Exactly the lines below from the line with "Instruction: Click the share route icon" through the line with "This screenshot has height=500, width=840." must make up the answer, both ends included and pictures left out.

→ **The data**
Start of Block

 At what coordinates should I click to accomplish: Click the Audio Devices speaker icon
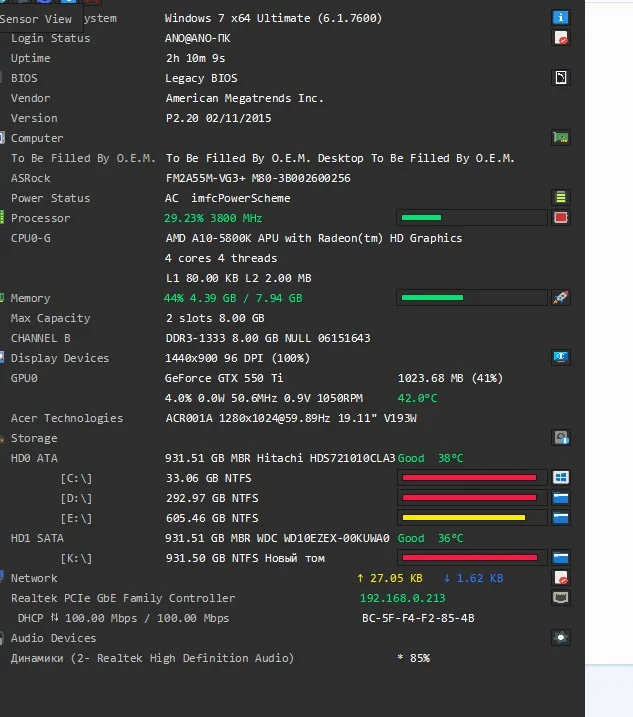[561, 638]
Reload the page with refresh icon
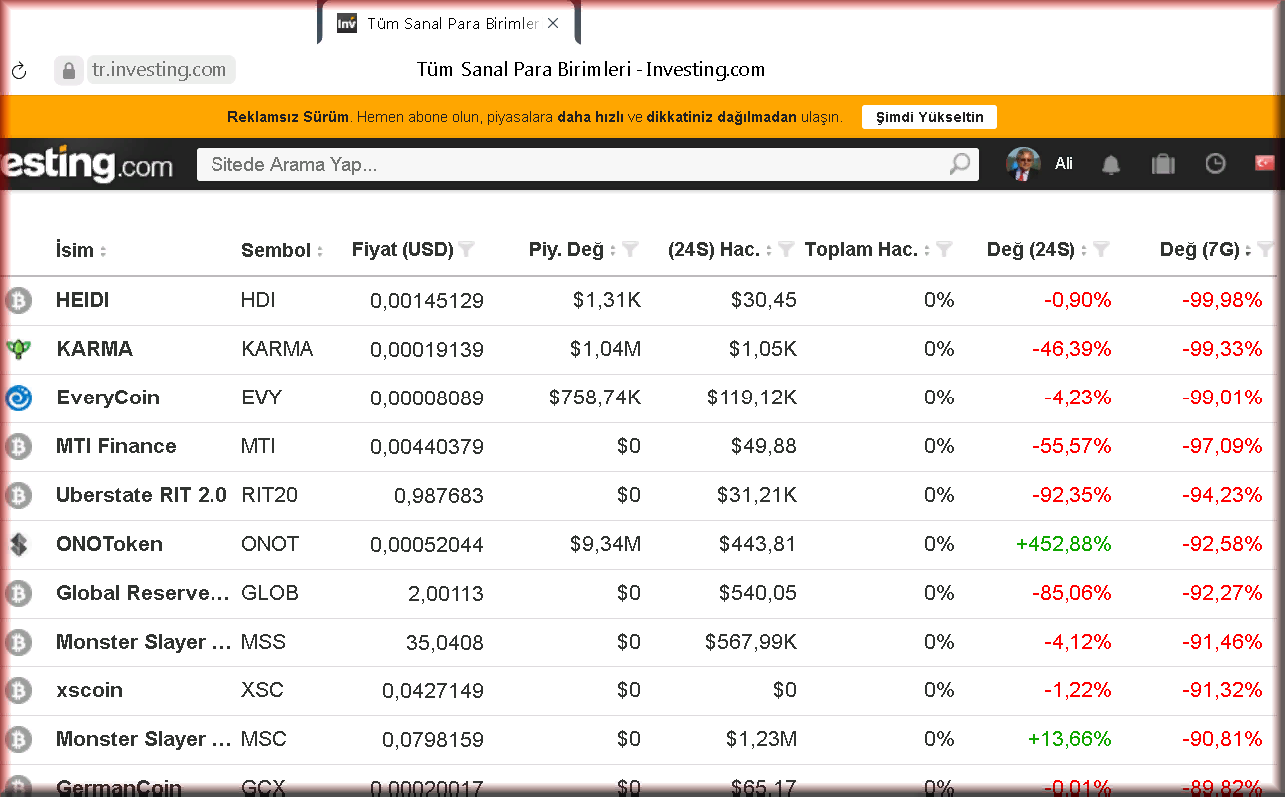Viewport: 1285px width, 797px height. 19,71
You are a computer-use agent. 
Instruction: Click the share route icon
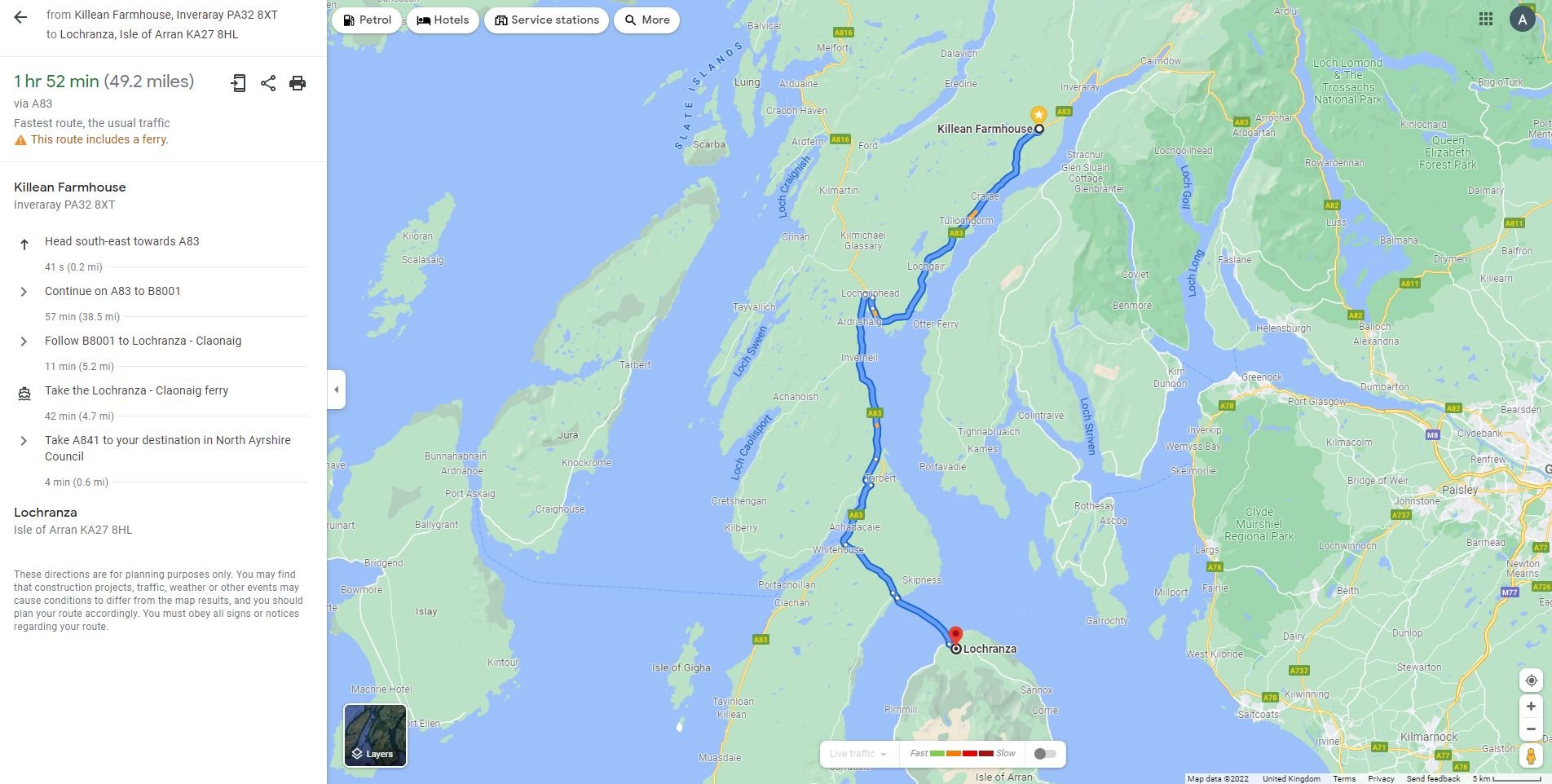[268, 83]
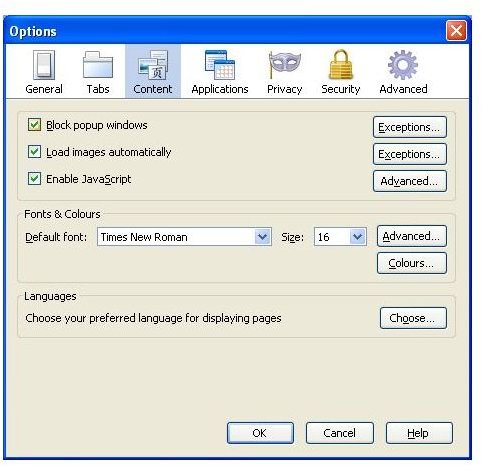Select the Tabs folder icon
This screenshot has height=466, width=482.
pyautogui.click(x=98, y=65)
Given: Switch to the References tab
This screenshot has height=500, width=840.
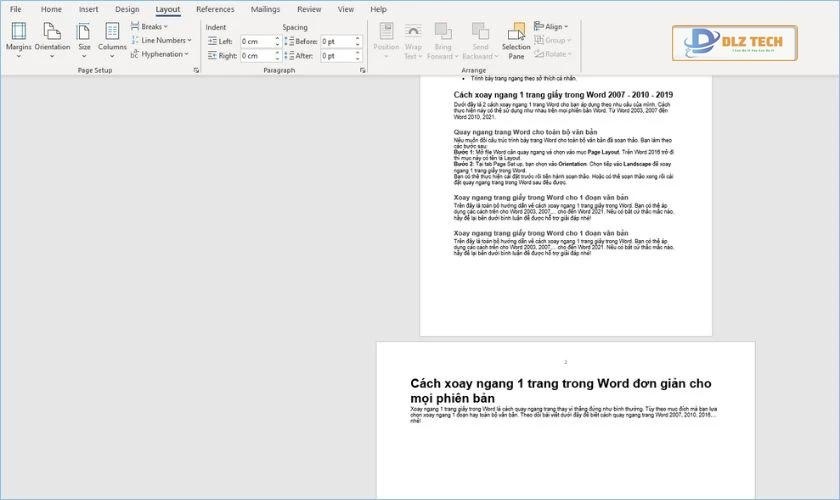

End of Block
Start of Block

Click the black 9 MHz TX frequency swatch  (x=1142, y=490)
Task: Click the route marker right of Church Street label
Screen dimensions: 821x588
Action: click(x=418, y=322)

End of Block

→ **Answer to the problem**
Instruction: Click the share route icon
[268, 83]
Select the Tabs folder icon
This screenshot has height=466, width=482.
pyautogui.click(x=98, y=65)
Given: Switch to the References tab
This screenshot has height=500, width=840.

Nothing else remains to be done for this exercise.